Foam présente sa cryptocartographie comme une extension de l’héritage de la cartographie, qualifiant ses utilisateurs de  » successeurs contextualisés au travail des cartographes à travers l’histoire qui ont maintenu des données géographiques sur tout, de la topographie aux rues urbaines denses « . En même temps, l’entreprise se considère comme un moteur économique et politique, « accordant le contrôle des registres des POI aux marchés locaux et aux forces communautaires ».

Il espère inspirer de nouveaux services urbains, un engagement local et une efficacité accrue. Mais toutes les « forces communautaires » ne sont pas positives ; elles comprennent aussi le nimby-isme et des modèles bien ancrés de racisme, de classisme et d’autres préjugés. Même les crypto-cartographes social-entrepreneurialistes ostensiblement engagés envers le bien public pourraient encore tracer et voter pour des points en accord avec leurs perspectives privilégiées (et, étant donné que nous parlons de la blockchain, probablement des jeunes hommes) et leurs préjugés aveugles. Voter pour des points d’intérêt ne garantit guère qu’ils serviront bien le public.

Foam s’appuie également sur les biais de ses précurseurs, y compris le GPS. Comme l’explique Rankin, les créateurs du GPS l’ont vu comme un utilitaire qui a fait de la localisation « une marchandise disponible à peu près de la même façon que l’électricité ou l’eau ». Pour Rankin, cette conception a des implications politiques : Il  » substitue une grille de coordonnées géographiques disponible localement à d’autres types de connaissances locales « , comme le folklore, l’histoire vernaculaire ou l’expérience habituelle, dit-il. Ce faisant, le GPS  » encourage l’intervention sans engagement à long terme « . De même, le PoL pourrait inciter les mineurs à trouver « une valeur collective dans la croissance du réseau », en faisant de la croissance et des effets de réseau des valeurs civiques.
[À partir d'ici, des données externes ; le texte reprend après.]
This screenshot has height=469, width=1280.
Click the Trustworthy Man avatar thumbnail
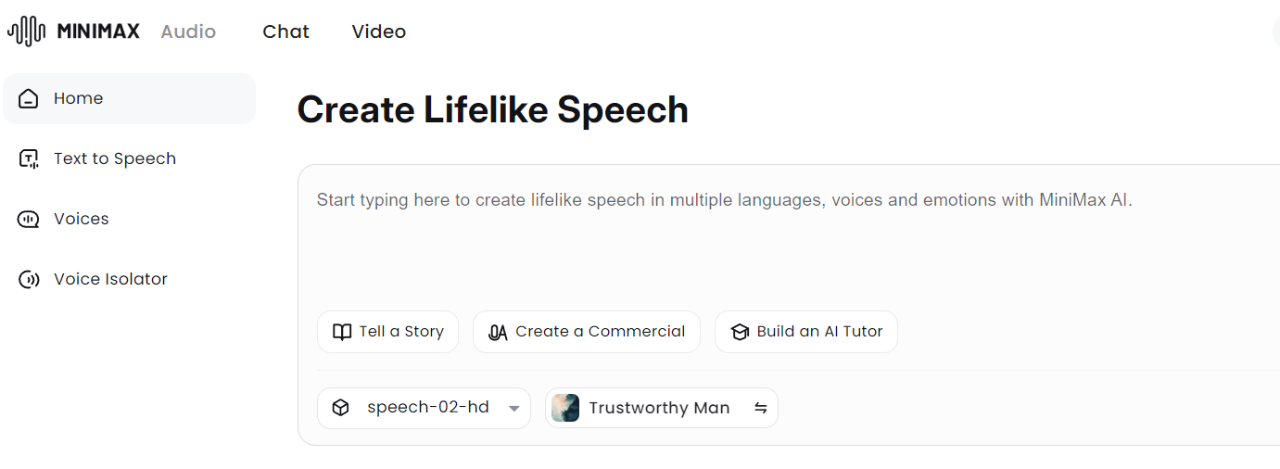pyautogui.click(x=566, y=408)
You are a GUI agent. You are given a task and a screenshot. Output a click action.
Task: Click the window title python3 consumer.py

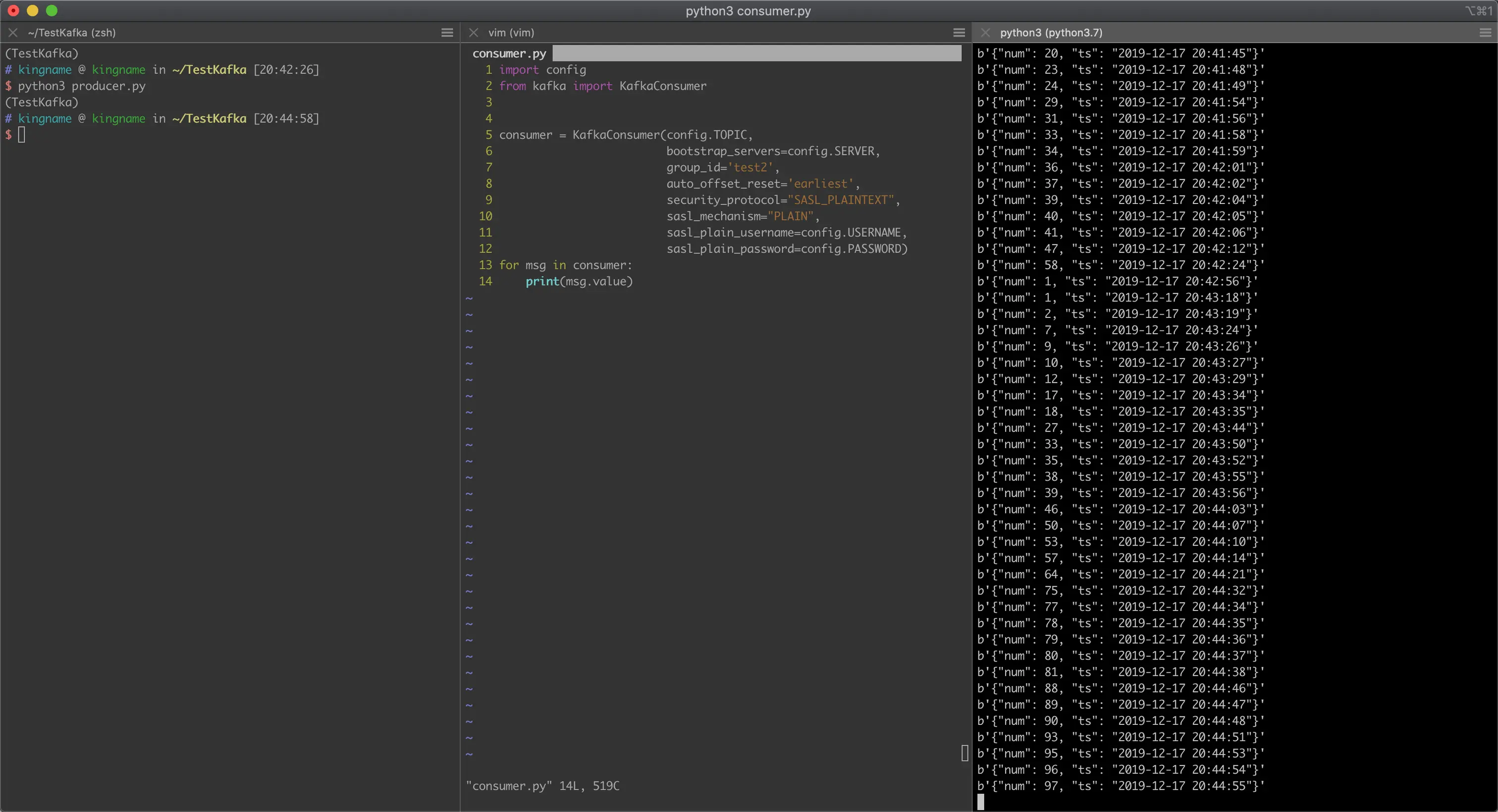[x=748, y=10]
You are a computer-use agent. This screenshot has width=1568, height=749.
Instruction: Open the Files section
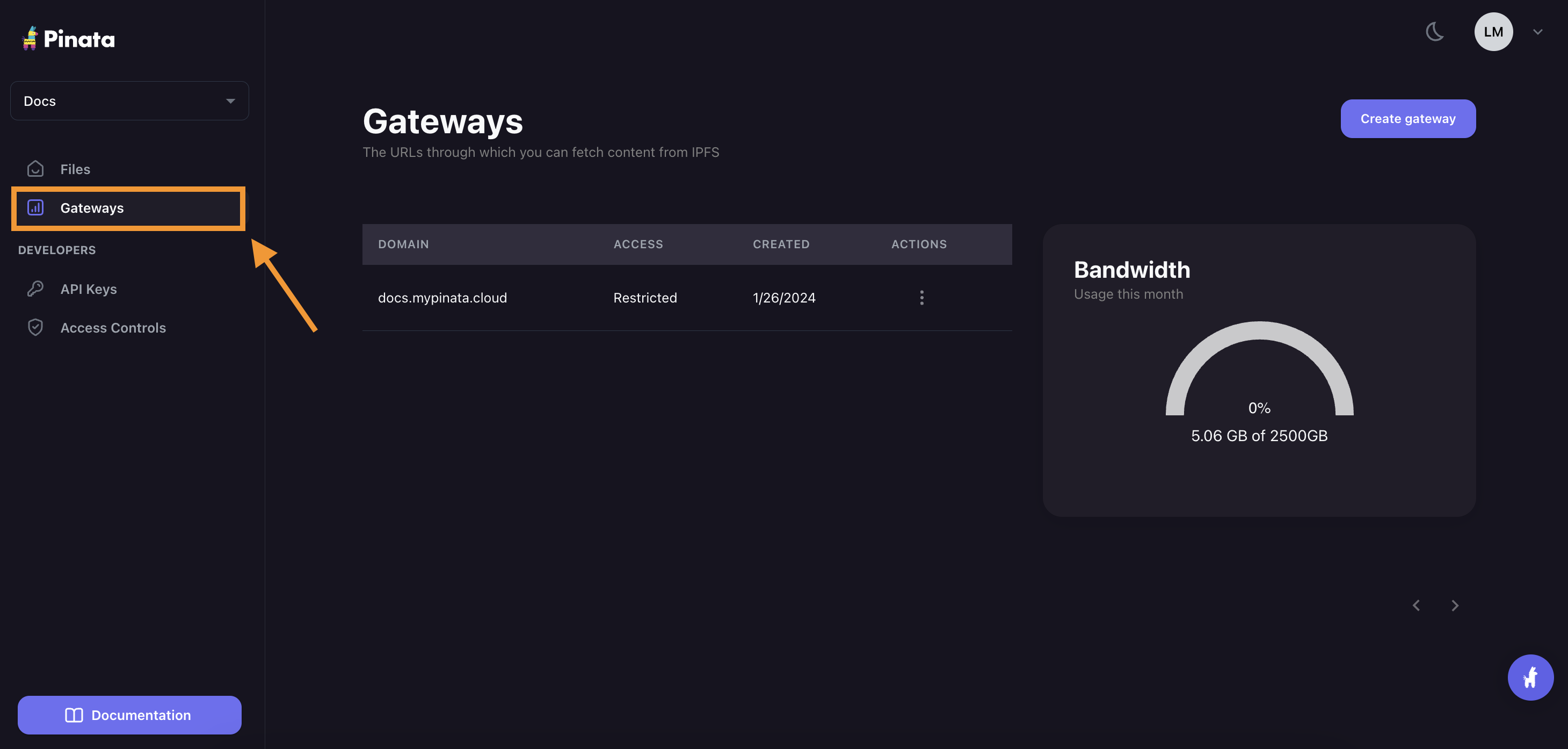click(x=75, y=169)
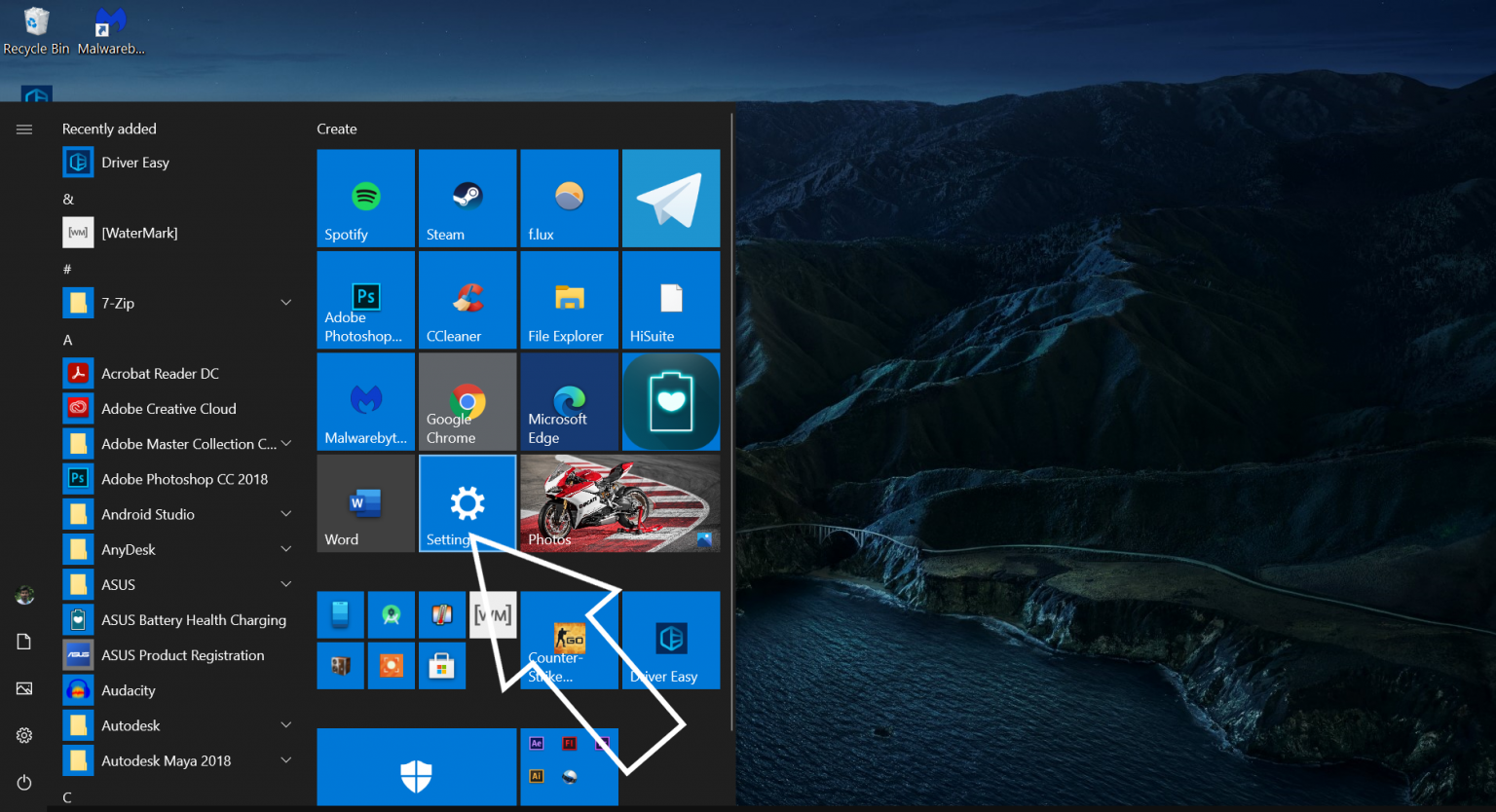Open the Telegram paper plane tile
The height and width of the screenshot is (812, 1496).
pos(671,198)
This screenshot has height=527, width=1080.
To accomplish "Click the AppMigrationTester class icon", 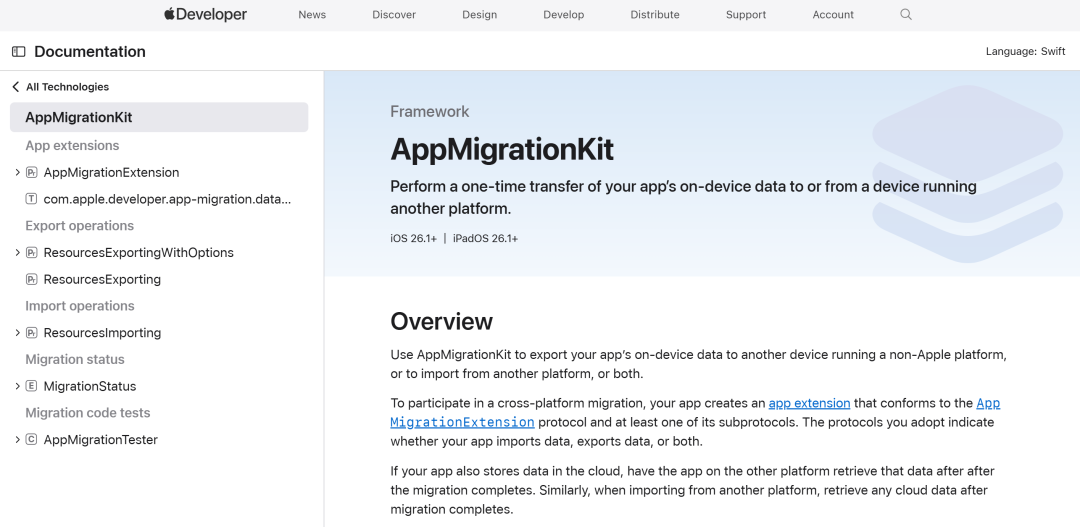I will (x=32, y=440).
Pourtant, les cryptocartographes pourraient faire l’expérience de l’espace à travers un tableau de bord, s’y engager par la spéculation, plutôt qu’avec un sens constant de la responsabilité locale, sur le terrain.

De plus, certaines choses ne veulent tout simplement pas être « vérifiées » ou « devinées ». Des problèmes surviennent parfois lorsque l’on travaille avec des représentations numériques de biens matériels tels que des parcelles de terrain. Les limites des propriétés, historiquement marquées par des objets dégradables et mobiles – piquets et cours d’eau, poteaux de clôture et poignées de main – sont souvent contestées, et les zones terrestres sont parfois mal calculées en raison d’erreurs historiques accumulées dans les mesures. Dans l’ensemble, il y a beaucoup plus de fluidité dans les questions de frontières physiques et d’accès que ne le permet la blockchain. Qui sait comment des espaces tels que les infrastructures informelles, les terrains indigènes et les espaces restants qui abritent les marginalisés s’en sortiraient dans une crypto-carte ? De telles négociations spatiales ne semblent guère se prêter à une cartographie « objective » et à des votes symboliques. Si les crypto-cartographes font ce qu’ils veulent, ces communautés pourraient être réduites à néant.